The setup is designed to be generic. To use it for a different context — medical transcription, legal depositions, podcast transcription, whatever — you can combine the features you need:

Quality presets--quality fast for quick drafts, --quality good for most use cases, --quality perfect when accuracy matters most.

Manual prompting — create a text file with domain-specific terms and pass it via --prompt. Best when you know the vocabulary in advance.

Auto-prompting — just add --auto-prompt and let the pipeline figure it out. The LLM will analyze the content and generate an appropriate vocabulary prompt automatically.
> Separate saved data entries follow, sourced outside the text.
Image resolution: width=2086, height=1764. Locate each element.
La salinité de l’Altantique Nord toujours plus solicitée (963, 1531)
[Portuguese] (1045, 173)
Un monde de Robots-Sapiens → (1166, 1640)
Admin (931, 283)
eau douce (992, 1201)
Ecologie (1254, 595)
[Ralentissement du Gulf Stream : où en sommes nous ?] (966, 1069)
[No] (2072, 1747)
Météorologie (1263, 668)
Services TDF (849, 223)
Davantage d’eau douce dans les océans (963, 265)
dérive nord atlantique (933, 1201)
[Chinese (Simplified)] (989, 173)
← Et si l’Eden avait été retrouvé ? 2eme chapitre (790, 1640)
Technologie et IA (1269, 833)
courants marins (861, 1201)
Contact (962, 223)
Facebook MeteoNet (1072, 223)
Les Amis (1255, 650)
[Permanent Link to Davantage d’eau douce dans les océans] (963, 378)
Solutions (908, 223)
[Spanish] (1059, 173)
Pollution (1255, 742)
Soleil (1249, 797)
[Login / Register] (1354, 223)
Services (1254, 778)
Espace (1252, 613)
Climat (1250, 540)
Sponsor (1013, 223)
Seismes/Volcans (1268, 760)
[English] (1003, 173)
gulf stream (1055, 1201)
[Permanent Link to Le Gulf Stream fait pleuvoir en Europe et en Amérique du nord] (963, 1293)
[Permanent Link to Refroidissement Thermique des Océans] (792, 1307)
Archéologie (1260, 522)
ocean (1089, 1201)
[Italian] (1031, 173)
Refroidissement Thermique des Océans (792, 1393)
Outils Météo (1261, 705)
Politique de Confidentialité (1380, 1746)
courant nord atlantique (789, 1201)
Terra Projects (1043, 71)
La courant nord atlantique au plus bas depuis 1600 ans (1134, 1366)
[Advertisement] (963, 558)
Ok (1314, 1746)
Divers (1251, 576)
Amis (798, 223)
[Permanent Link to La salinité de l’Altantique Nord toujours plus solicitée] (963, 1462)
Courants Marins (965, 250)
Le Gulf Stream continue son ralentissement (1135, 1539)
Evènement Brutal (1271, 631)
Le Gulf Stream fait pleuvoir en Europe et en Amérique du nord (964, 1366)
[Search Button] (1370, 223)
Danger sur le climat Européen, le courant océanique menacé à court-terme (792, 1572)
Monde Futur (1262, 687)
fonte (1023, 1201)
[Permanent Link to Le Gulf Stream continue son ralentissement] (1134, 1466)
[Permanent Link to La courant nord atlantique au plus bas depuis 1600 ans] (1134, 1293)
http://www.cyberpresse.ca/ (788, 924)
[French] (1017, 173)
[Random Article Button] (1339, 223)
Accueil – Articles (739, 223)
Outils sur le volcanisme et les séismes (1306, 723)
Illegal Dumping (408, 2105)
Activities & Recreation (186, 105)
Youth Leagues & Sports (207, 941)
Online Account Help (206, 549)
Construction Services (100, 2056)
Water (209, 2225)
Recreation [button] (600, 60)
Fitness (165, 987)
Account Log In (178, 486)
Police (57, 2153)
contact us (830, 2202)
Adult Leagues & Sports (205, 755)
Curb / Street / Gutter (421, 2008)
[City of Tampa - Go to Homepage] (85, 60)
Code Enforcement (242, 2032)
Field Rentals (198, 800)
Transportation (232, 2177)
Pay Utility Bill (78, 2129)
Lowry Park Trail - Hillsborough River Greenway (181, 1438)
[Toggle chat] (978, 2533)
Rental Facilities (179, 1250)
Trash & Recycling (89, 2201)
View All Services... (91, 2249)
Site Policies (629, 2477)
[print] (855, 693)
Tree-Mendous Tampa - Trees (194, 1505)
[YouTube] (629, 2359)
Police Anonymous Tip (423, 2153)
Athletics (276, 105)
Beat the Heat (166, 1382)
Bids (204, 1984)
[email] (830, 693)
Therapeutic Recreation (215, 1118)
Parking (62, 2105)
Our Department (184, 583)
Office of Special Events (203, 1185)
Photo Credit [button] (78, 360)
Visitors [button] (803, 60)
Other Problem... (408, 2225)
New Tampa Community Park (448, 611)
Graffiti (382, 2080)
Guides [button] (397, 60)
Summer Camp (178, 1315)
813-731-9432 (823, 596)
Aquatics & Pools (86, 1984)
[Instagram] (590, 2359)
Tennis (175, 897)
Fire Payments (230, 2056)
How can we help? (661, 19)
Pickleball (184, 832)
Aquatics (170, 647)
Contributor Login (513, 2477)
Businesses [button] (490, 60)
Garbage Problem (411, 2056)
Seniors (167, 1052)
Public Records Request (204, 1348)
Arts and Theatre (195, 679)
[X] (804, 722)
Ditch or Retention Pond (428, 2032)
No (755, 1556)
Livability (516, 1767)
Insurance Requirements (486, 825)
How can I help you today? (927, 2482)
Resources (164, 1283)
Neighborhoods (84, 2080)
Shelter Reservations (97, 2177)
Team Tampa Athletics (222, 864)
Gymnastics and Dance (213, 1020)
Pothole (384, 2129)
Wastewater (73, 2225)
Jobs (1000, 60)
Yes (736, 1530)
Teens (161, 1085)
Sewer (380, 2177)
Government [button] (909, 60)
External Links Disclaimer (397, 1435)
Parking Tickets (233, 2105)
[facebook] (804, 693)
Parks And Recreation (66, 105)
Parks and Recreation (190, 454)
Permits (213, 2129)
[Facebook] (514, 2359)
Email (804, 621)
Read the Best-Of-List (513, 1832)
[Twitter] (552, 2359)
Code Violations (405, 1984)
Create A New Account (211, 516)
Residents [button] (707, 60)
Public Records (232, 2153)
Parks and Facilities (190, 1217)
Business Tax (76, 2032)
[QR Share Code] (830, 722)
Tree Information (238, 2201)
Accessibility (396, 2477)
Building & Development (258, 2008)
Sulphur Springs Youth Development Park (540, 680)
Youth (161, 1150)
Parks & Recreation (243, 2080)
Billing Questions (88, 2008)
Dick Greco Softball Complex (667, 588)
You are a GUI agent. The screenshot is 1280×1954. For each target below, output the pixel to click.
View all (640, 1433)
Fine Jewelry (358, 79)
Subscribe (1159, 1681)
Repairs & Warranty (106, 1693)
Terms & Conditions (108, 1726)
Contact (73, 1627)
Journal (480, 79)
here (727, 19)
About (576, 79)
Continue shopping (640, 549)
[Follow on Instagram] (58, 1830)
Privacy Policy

Post-correction — add --correct for local LLM cleanup or --cloud-correct for cloud-based correction of brand names and phonetic errors.

Summaries — add --summary to append a structured summary with decisions and action items to the transcript.

Glossary — maintain a ~/.config/whisper/glossary.txt with common misrecognitions for your domain. The glossary informs prompts, ROVER voting, and post-correction.

The alignment model is selected automatically based on the detected language. The diarization is language-agnostic. The Docker container, GPU setup, and caching logic don’t change.

Wrapping up
#

The project lives at github.com/steemandavid/whisper-transcribe , alongside the other self-hosted tools on my home server. If you have an NVIDIA GPU with at least 8 GB of VRAM and a Docker setup with the NVIDIA runtime, you can have the same pipeline running in under an hour — assuming you don’t hit the same library and API issues I did. If you do, well, at least now you know the fixes.

The v2 pipeline overhaul takes the tool well beyond raw transcription. Multi-engine ASR with ROVER reconciliation combines the strengths of multiple models. Audio preprocessing handles the messy reality of phone call recordings and meetings. The glossary provides a structured way to teach the pipeline about domain-specific terminology. LLM post-correction catches the misrecognitions that slip through everything else — producing both a verbatim transcript and a cleaned version. And quality presets let you trade speed for accuracy depending on the situation.